Search the entries below for "handle" and copy each matching line.

[Data excerpts]
########
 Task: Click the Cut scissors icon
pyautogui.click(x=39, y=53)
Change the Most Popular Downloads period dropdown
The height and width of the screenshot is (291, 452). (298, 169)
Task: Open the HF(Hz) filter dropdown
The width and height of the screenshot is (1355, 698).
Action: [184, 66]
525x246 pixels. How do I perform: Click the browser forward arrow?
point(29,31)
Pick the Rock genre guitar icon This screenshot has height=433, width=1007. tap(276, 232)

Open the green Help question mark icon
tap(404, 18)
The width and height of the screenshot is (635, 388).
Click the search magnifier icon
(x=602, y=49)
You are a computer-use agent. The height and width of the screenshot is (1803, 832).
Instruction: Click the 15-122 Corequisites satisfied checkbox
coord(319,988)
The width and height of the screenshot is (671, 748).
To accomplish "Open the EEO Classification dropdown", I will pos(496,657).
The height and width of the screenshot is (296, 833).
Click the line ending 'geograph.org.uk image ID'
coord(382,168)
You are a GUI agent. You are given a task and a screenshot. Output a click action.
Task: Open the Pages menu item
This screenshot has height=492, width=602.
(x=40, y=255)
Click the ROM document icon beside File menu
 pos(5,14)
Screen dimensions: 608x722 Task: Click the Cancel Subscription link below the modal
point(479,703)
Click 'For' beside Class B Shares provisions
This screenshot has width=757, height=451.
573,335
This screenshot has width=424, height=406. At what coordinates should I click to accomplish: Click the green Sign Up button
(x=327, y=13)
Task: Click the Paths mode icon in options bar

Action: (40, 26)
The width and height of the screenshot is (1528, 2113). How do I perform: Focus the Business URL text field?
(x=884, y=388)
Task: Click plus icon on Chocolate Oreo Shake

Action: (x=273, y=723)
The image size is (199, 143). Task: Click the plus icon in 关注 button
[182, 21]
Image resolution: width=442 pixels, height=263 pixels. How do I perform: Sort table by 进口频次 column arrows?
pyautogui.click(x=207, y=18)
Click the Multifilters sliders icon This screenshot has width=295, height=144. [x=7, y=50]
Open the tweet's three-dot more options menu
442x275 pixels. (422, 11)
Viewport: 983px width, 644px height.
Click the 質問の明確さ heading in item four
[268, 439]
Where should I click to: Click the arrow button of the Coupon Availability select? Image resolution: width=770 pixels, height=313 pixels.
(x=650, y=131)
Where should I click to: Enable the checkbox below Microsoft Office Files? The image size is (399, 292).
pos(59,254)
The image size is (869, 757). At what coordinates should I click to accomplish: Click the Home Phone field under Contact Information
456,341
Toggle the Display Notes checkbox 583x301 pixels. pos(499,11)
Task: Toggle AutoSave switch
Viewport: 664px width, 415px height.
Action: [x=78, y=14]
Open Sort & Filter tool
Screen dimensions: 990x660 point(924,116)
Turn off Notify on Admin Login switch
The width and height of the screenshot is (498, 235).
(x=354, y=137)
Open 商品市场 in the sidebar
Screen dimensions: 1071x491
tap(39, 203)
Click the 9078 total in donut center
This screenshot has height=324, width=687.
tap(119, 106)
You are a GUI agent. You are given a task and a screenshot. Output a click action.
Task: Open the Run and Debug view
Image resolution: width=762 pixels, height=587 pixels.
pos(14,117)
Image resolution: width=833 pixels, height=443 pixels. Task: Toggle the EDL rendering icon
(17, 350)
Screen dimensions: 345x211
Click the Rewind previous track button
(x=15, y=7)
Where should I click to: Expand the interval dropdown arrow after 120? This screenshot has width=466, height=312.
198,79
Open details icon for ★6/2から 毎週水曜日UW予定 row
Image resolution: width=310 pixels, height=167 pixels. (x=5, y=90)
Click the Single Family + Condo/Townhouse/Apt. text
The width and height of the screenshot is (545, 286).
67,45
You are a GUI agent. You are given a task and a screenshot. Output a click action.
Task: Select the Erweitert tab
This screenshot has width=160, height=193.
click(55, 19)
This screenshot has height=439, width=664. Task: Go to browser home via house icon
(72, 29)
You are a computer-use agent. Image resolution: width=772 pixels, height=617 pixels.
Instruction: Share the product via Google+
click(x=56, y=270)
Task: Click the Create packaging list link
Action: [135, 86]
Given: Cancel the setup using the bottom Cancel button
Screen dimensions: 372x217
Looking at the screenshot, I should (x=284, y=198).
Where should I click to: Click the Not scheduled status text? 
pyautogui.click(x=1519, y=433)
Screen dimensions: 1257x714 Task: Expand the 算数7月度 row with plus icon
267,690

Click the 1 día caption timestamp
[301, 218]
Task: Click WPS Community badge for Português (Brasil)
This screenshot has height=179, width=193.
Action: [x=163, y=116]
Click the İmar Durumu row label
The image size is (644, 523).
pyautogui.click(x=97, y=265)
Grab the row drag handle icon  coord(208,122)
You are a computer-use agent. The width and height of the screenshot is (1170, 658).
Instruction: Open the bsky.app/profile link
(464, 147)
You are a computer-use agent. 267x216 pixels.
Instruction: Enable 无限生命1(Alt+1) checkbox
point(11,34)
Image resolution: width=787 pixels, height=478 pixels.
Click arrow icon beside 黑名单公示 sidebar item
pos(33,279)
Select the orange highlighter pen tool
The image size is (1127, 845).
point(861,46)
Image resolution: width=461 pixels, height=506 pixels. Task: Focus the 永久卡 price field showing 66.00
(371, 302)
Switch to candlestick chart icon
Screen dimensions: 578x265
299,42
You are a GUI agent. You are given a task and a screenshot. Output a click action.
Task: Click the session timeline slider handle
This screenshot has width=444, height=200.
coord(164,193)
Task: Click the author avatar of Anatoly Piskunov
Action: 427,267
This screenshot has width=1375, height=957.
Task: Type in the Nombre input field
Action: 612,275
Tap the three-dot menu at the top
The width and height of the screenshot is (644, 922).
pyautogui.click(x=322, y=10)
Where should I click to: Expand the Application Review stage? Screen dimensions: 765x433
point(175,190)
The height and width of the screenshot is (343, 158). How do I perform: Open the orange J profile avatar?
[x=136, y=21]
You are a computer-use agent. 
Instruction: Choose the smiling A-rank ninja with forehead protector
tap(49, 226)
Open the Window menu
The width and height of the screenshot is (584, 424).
########
Output for this exercise
Grab the row drag handle icon  coord(208,122)
Task: Click the session timeline slider handle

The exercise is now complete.